**Brief**
Reproduce exactly the lines of the material beneath, from the line that contains "ABOUT (52, 2285)" to the line that contains "Herz (385, 1114)", both included, and no other lines.

======== The data

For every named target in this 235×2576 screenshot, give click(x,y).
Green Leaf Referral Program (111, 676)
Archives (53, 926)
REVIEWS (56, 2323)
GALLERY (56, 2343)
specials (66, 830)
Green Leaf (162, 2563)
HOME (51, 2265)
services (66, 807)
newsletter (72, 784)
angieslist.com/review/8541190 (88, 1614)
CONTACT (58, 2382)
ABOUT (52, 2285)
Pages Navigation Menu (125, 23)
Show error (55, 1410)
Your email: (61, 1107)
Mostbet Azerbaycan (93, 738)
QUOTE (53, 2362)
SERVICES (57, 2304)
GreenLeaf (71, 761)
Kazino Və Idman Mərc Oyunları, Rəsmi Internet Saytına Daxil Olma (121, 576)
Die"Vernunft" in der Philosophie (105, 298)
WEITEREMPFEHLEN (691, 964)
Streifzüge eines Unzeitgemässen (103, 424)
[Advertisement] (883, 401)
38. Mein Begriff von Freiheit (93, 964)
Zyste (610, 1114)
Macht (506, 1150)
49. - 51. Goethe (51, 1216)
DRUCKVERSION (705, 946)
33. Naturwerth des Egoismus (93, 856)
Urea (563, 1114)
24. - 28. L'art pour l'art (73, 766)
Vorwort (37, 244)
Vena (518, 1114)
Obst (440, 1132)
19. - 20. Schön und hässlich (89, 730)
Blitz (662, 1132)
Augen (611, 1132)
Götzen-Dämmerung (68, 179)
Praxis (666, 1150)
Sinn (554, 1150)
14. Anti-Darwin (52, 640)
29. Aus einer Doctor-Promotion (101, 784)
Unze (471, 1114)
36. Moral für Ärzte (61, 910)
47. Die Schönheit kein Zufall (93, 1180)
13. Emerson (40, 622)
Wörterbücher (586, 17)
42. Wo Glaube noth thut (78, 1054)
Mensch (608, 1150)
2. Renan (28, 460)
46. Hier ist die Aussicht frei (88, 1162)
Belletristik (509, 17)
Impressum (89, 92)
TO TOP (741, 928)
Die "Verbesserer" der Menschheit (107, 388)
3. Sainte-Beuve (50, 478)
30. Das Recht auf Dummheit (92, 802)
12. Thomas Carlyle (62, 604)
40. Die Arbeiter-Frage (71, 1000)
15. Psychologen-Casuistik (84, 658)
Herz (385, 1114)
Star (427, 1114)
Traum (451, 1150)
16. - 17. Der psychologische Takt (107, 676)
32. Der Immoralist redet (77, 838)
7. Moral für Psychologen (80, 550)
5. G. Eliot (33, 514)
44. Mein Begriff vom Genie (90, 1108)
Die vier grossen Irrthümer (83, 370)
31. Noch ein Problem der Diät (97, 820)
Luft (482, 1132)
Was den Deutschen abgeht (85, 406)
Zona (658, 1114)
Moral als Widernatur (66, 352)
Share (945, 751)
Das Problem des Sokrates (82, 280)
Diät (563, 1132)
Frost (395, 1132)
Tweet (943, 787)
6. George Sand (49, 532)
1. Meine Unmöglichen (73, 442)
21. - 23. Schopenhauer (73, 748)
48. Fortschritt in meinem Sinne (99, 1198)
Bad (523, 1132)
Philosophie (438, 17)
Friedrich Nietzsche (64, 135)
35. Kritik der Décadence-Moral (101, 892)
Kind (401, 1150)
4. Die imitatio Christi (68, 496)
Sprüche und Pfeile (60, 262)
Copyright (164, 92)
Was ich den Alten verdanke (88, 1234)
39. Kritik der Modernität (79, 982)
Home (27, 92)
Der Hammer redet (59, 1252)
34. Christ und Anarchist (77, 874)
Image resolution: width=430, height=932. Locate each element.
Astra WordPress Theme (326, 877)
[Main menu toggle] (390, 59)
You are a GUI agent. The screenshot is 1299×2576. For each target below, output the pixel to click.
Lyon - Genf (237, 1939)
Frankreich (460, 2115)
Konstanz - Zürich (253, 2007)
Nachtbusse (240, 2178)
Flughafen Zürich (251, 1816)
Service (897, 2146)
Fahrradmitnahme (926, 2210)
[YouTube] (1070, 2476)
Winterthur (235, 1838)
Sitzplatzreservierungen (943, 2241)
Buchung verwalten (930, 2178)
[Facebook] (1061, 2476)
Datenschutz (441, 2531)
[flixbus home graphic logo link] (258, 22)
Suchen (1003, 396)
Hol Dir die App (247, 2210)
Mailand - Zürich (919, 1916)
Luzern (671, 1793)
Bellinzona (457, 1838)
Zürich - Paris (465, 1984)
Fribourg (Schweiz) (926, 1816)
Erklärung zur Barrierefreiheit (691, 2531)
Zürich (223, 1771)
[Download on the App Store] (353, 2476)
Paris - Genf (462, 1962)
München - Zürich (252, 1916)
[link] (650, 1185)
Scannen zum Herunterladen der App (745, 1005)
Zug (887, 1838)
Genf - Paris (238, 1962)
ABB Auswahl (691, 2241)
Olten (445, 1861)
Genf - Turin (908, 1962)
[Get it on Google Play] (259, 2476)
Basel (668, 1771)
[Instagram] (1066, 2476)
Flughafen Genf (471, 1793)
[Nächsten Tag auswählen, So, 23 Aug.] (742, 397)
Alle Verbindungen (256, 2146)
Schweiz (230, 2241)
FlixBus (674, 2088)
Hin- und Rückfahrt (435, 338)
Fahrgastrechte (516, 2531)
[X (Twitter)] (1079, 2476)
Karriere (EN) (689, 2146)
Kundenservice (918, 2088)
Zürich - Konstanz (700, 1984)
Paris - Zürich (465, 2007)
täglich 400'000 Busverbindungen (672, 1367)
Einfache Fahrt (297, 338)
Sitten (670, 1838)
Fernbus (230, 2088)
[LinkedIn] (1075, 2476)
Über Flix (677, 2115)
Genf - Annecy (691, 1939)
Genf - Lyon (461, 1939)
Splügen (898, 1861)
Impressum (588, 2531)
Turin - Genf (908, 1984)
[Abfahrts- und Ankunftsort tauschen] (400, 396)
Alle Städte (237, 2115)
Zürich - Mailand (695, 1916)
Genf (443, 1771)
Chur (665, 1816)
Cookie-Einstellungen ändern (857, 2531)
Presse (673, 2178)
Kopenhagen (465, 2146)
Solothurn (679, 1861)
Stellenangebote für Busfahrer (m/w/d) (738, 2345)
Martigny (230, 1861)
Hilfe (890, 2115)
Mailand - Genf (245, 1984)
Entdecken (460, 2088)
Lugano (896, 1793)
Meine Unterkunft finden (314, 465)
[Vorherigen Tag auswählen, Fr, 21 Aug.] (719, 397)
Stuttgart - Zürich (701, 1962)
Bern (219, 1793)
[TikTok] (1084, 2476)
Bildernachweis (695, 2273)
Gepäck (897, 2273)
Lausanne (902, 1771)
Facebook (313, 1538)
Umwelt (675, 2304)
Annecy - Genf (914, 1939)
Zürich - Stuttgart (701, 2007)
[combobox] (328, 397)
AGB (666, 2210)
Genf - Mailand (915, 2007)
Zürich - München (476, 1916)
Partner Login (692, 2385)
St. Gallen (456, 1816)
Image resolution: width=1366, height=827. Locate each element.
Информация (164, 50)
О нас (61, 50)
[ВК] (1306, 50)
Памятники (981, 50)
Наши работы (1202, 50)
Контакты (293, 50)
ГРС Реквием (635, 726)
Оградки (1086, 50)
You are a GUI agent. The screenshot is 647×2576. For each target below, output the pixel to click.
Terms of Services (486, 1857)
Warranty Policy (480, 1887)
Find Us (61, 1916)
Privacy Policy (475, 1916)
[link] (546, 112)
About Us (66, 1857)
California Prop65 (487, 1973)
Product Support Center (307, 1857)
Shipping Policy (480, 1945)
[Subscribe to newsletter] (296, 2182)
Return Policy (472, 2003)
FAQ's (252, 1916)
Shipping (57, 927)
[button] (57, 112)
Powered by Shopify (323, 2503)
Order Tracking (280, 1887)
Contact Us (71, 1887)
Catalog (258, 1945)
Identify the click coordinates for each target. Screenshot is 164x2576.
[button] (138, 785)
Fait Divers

================

**Expected output**
ABOUT (52, 2285)
Pages Navigation Menu (125, 23)
Show error (55, 1410)
Your email: (61, 1107)
Mostbet Azerbaycan (93, 738)
QUOTE (53, 2362)
SERVICES (57, 2304)
GreenLeaf (71, 761)
Kazino Və Idman Mərc Oyunları, Rəsmi Internet Saytına Daxil Olma (121, 576)
Die"Vernunft" in der Philosophie (105, 298)
WEITEREMPFEHLEN (691, 964)
Streifzüge eines Unzeitgemässen (103, 424)
[Advertisement] (883, 401)
38. Mein Begriff von Freiheit (93, 964)
Zyste (610, 1114)
Macht (506, 1150)
49. - 51. Goethe (51, 1216)
DRUCKVERSION (705, 946)
33. Naturwerth des Egoismus (93, 856)
Urea (563, 1114)
24. - 28. L'art pour l'art (73, 766)
Vorwort (37, 244)
Vena (518, 1114)
Obst (440, 1132)
19. - 20. Schön und hässlich (89, 730)
Blitz (662, 1132)
Augen (611, 1132)
Götzen-Dämmerung (68, 179)
Praxis (666, 1150)
Sinn (554, 1150)
14. Anti-Darwin (52, 640)
29. Aus einer Doctor-Promotion (101, 784)
Unze (471, 1114)
36. Moral für Ärzte (61, 910)
47. Die Schönheit kein Zufall (93, 1180)
13. Emerson (40, 622)
Wörterbücher (586, 17)
42. Wo Glaube noth thut (78, 1054)
Mensch (608, 1150)
2. Renan (28, 460)
46. Hier ist die Aussicht frei (88, 1162)
Belletristik (509, 17)
Impressum (89, 92)
TO TOP (741, 928)
Die "Verbesserer" der Menschheit (107, 388)
3. Sainte-Beuve (50, 478)
30. Das Recht auf Dummheit (92, 802)
12. Thomas Carlyle (62, 604)
40. Die Arbeiter-Frage (71, 1000)
15. Psychologen-Casuistik (84, 658)
Herz (385, 1114)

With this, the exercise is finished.